# [Teks yang Diekstrak]
------------------------------------------------------------
Q fever adalah penyakit zoonosis dengan distribusi di seluruh dunia, kecuali Selandia Baru. Penyakit ini disebabkan oleh Coxiella burnetii, bakteri gram negatif intraseluler yang ketat. Banyak spesies mamalia, burung, dan kutu merupakan reservoir di alam. Infeksi paling sering terjadi secara laten pada hewan, dan mampu melepaskan bakteri secara persisten ke lingkungan. Manusia biasanya terinfeksi secara aerosol dari hewan peliharaan, terutama setelah kontak dengan hewan betina yang sedang melahirkan.

Penyakit ini paling sering menyebar ke manusia melalui hewan ternak yang terinfeksi, termasuk:
kambing, sapi, dan domba. Transmisi penyakit bisa terjadi melalui kontak dengan kotoran, urin, susu, atau darah dari hewan yang terinfeksi; menghirup debu yang mengandung bakteri; kontak dengan hewan yang baru proses melahirkan atau kontak dengan plasenta, cairan kelahiran dari hewan yang terinfeksi; minum susu mentah.

https://www.cdc.gov/qfever/transmission/index.html

Hewan yang terinfeksi C. burnetii biasanya tidak menunjukkan gejala (subklinis). Namun demikian, pada kejadian akut keberadaan C. burnetii dapat ditemukan dalam darah, paru-paru, limpa, dan hati. Infeksi ini bisa berlanjut menjadi kronis dan terjadi shedding yang persisten melalui feses dan urin.  Uterus dan kelenjar susu adalah tempat utama infeksi secara kronis, sehingga pelepasan C. burnetii ke lingkungan terjadi terutama selama proses persalinan. Plasenta pada kondisi ini sangat terkontaminasi oleh C. burnetii sehingga manusia harus sangat berhati-hati agar tidak tertular. Manifestasi patologis yang telah dikaitkan dengan infeksi C. burnetii kronis pada hewan adalah aborsi, terutama pada domba dan kambing, dan berat badan lahir rendah dan infertilitas pada sapi.
------------------------------------------------------------
Entri tersimpan:
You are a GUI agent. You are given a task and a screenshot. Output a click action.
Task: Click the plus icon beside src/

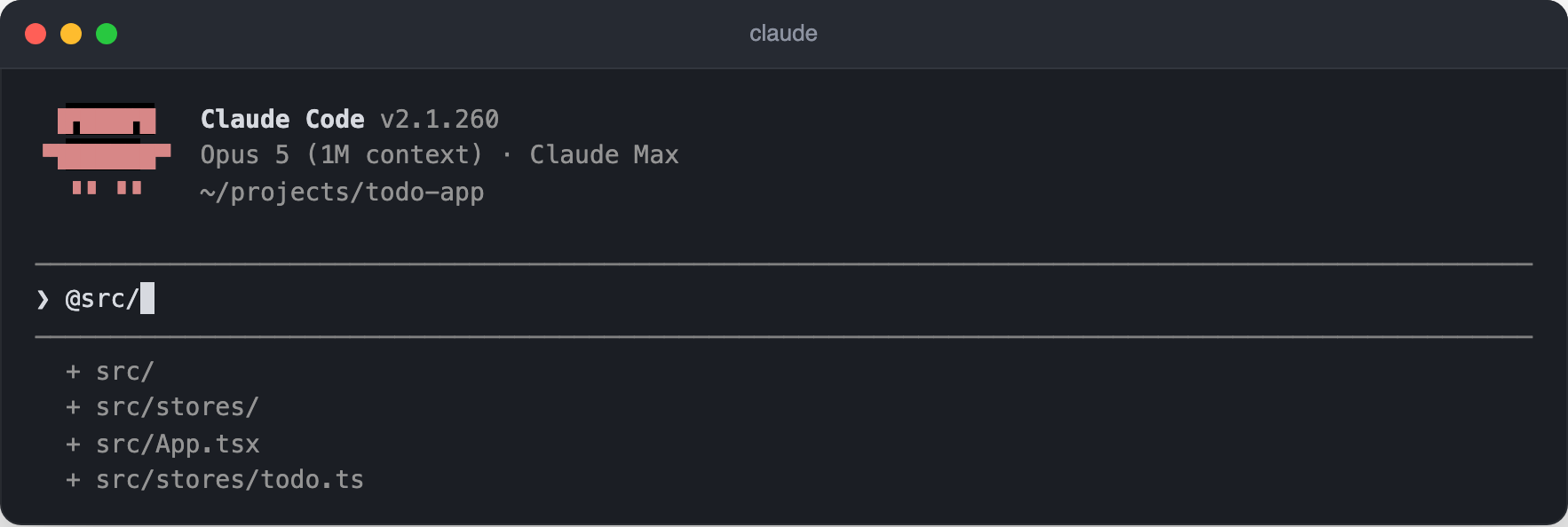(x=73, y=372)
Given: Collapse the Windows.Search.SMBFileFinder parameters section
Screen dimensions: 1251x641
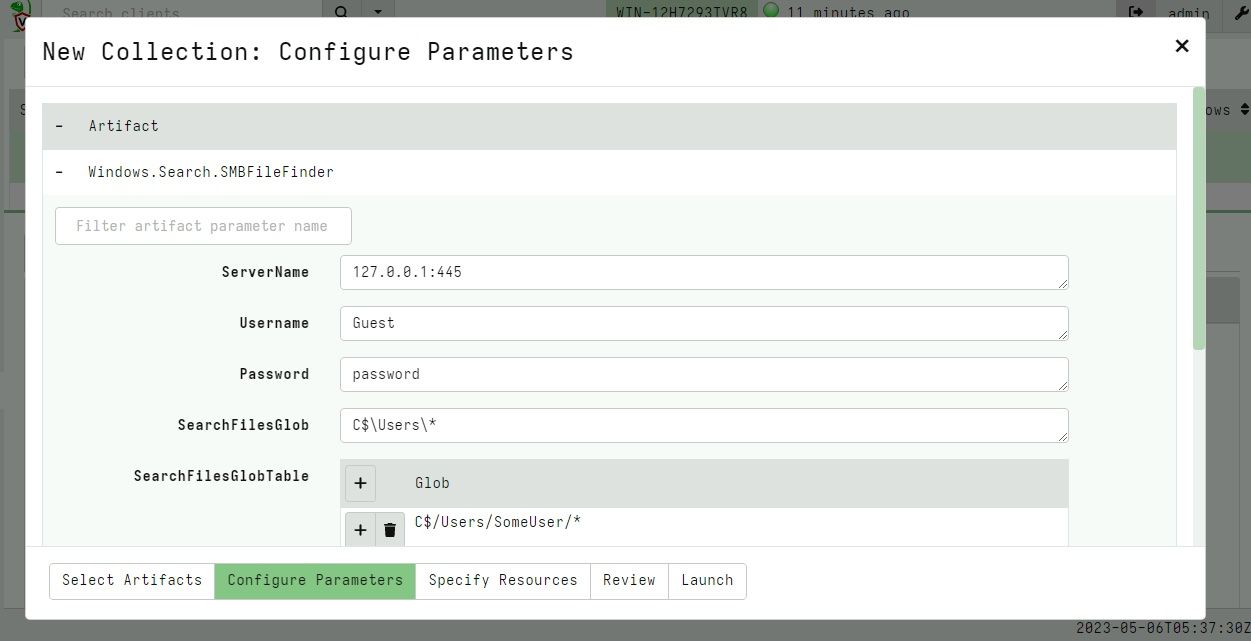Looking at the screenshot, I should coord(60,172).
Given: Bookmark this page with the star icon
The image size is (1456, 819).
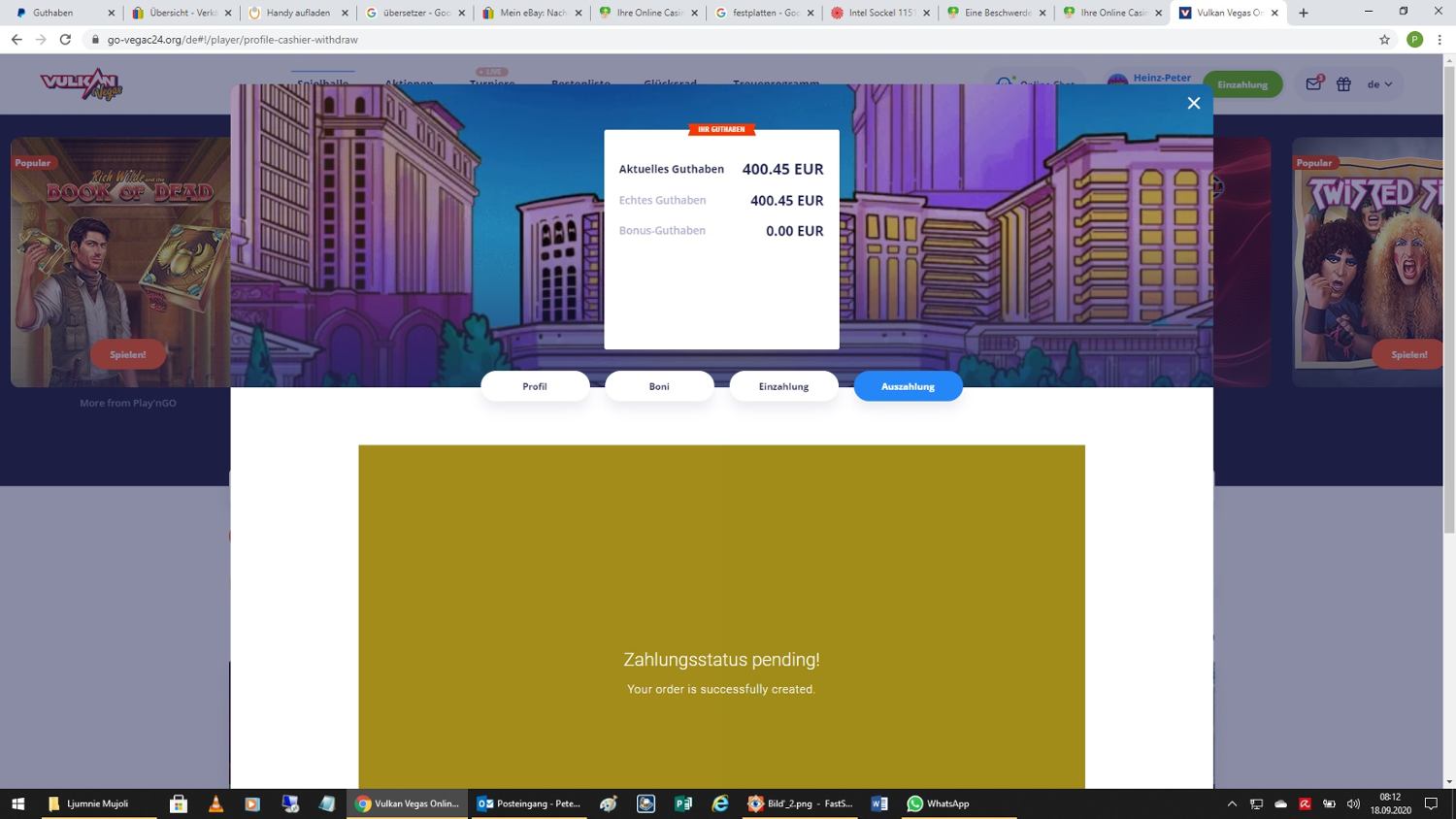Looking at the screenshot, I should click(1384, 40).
------------------------------------------------------------
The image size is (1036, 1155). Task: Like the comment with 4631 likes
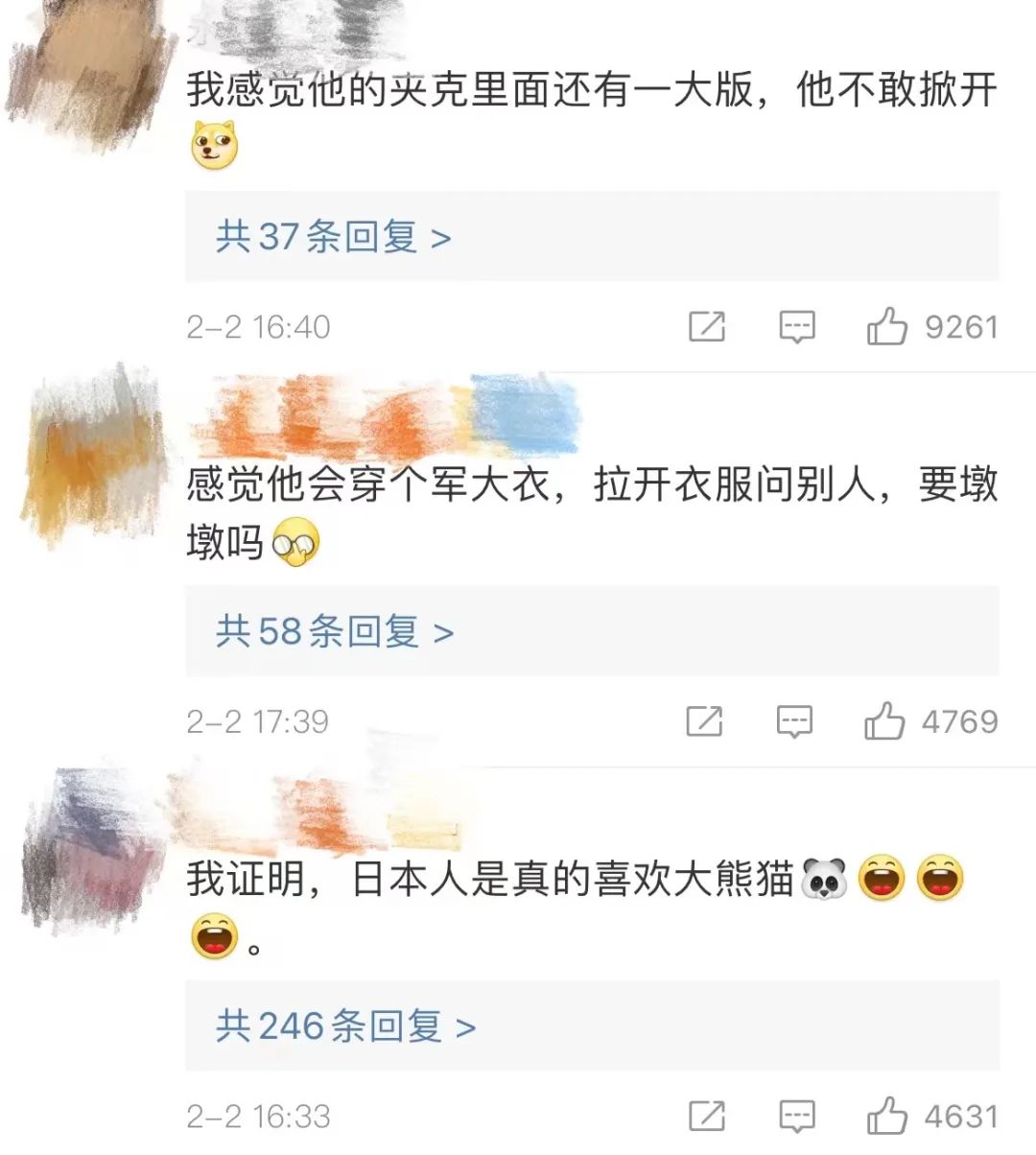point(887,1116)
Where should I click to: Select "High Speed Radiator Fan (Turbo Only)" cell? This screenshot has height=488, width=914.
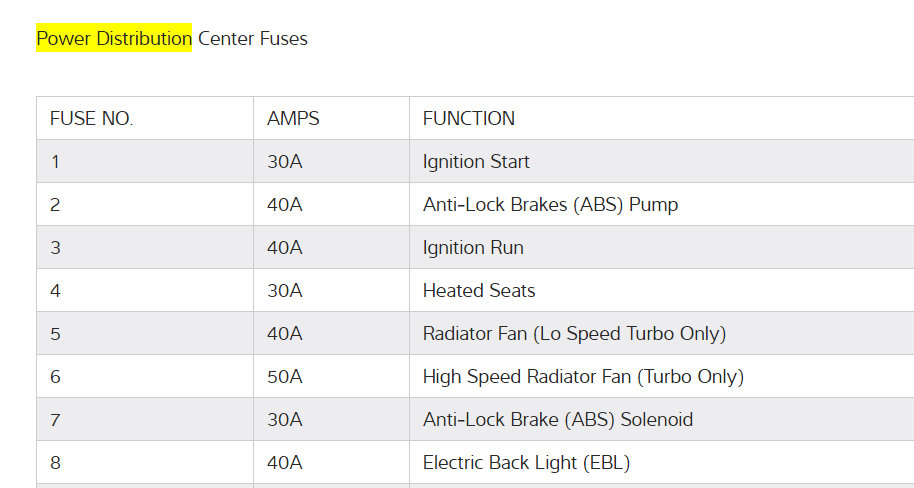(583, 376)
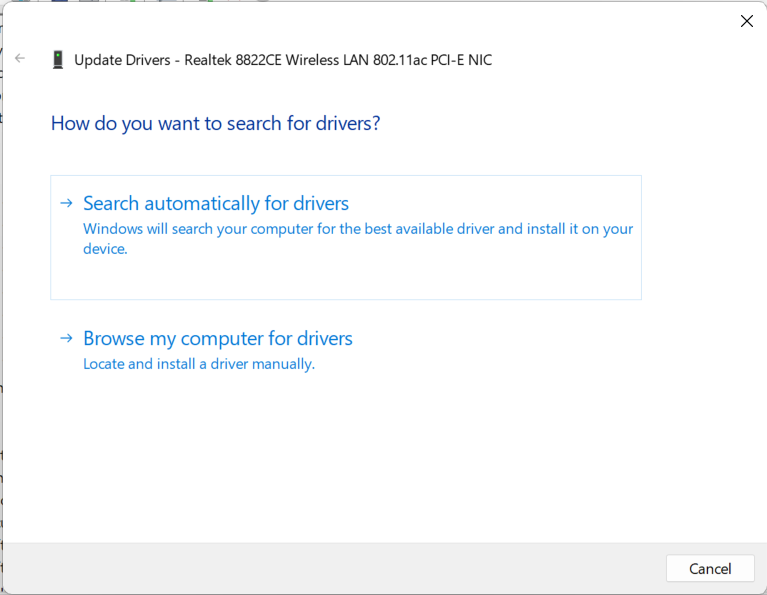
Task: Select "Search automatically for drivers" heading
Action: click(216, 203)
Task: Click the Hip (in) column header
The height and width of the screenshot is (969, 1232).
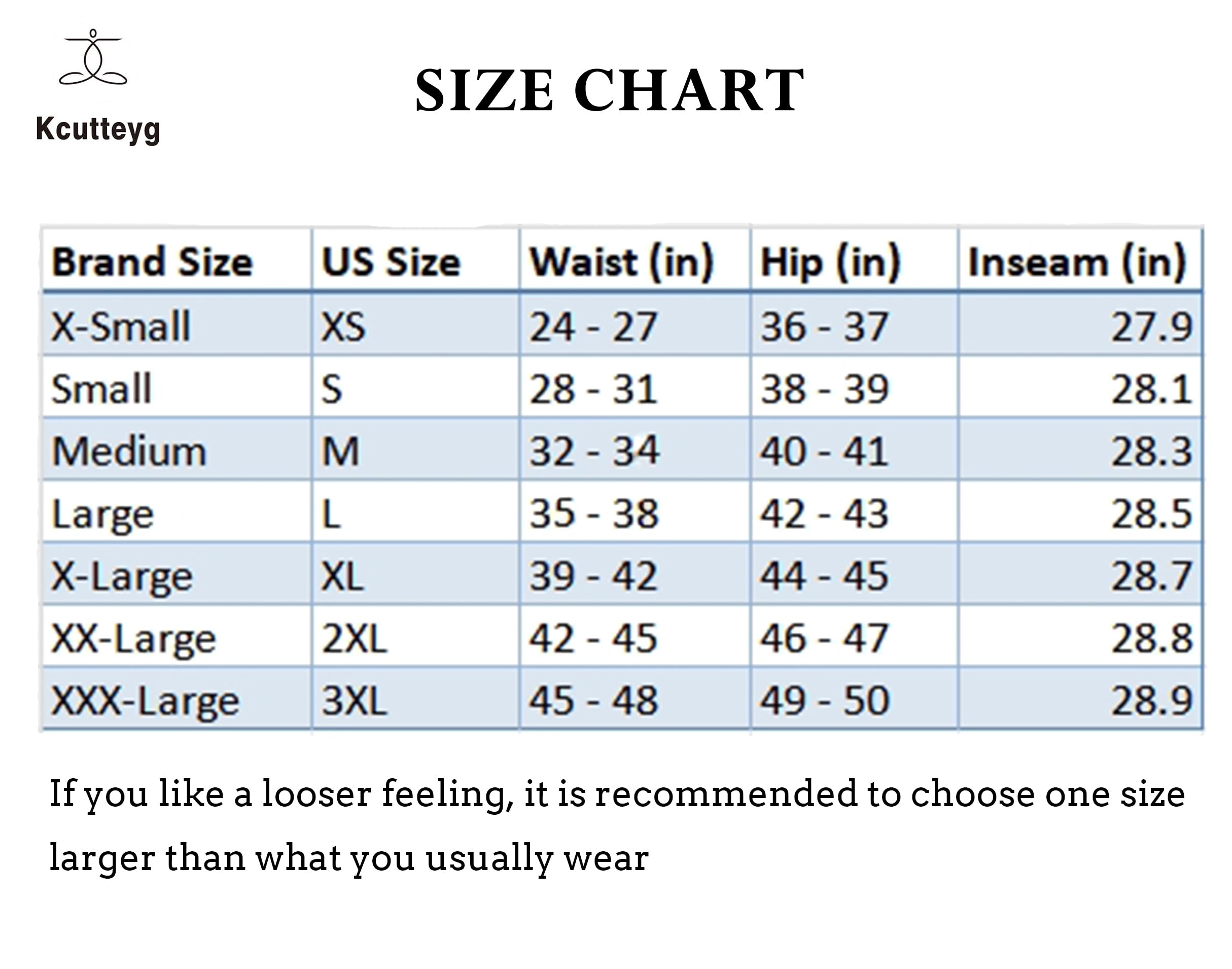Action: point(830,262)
------------------------------------------------------------
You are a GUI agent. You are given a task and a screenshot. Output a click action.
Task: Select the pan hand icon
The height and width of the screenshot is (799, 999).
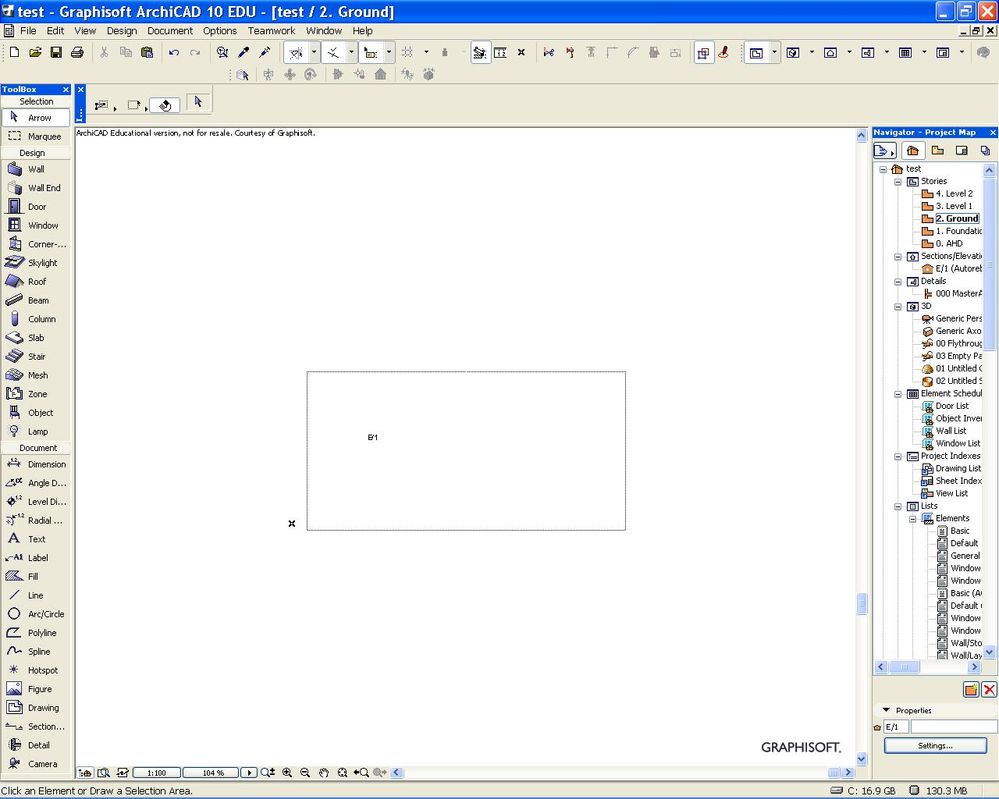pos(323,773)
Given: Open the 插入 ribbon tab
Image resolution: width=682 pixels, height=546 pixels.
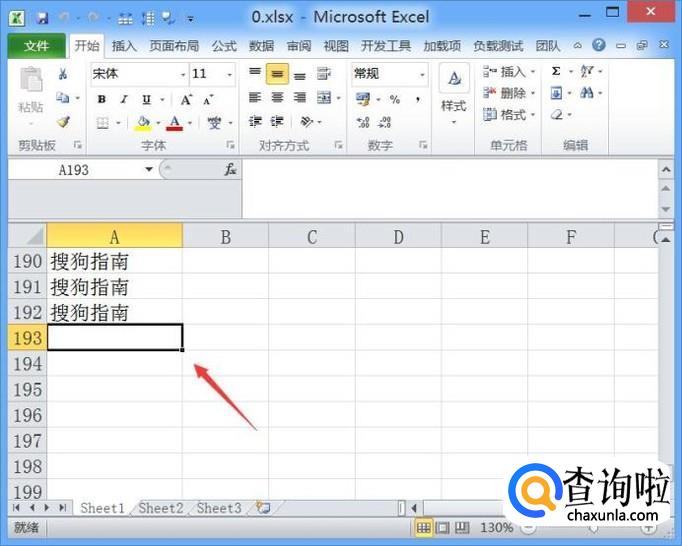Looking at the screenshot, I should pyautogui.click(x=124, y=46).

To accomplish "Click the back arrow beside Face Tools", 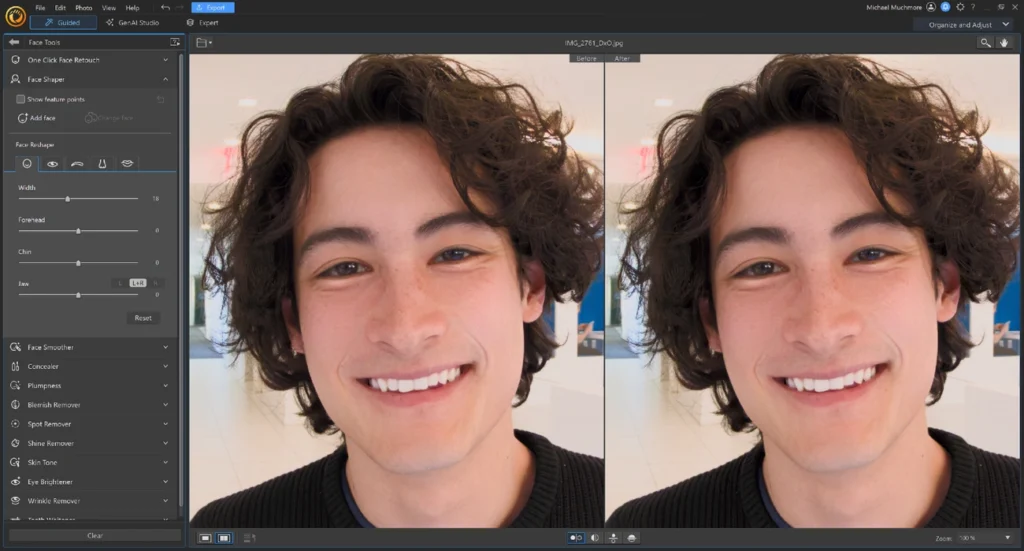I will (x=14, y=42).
------------------------------------------------------------
# [Tugas]
Menurut teks tentang Q fever, mengapa pelepasan C. burnetii ke lingkungan terutama terjadi selama proses persalinan? Jelaskan dalam satu sampai tiga kalimat.

# [Jawaban]
Pelepasan itu terutama terjadi saat persalinan karena uterus dan kelenjar susu adalah tempat utama infeksi kronis C. burnetii pada hewan. Dalam kondisi ini plasenta sangat terkontaminasi oleh bakteri tersebut.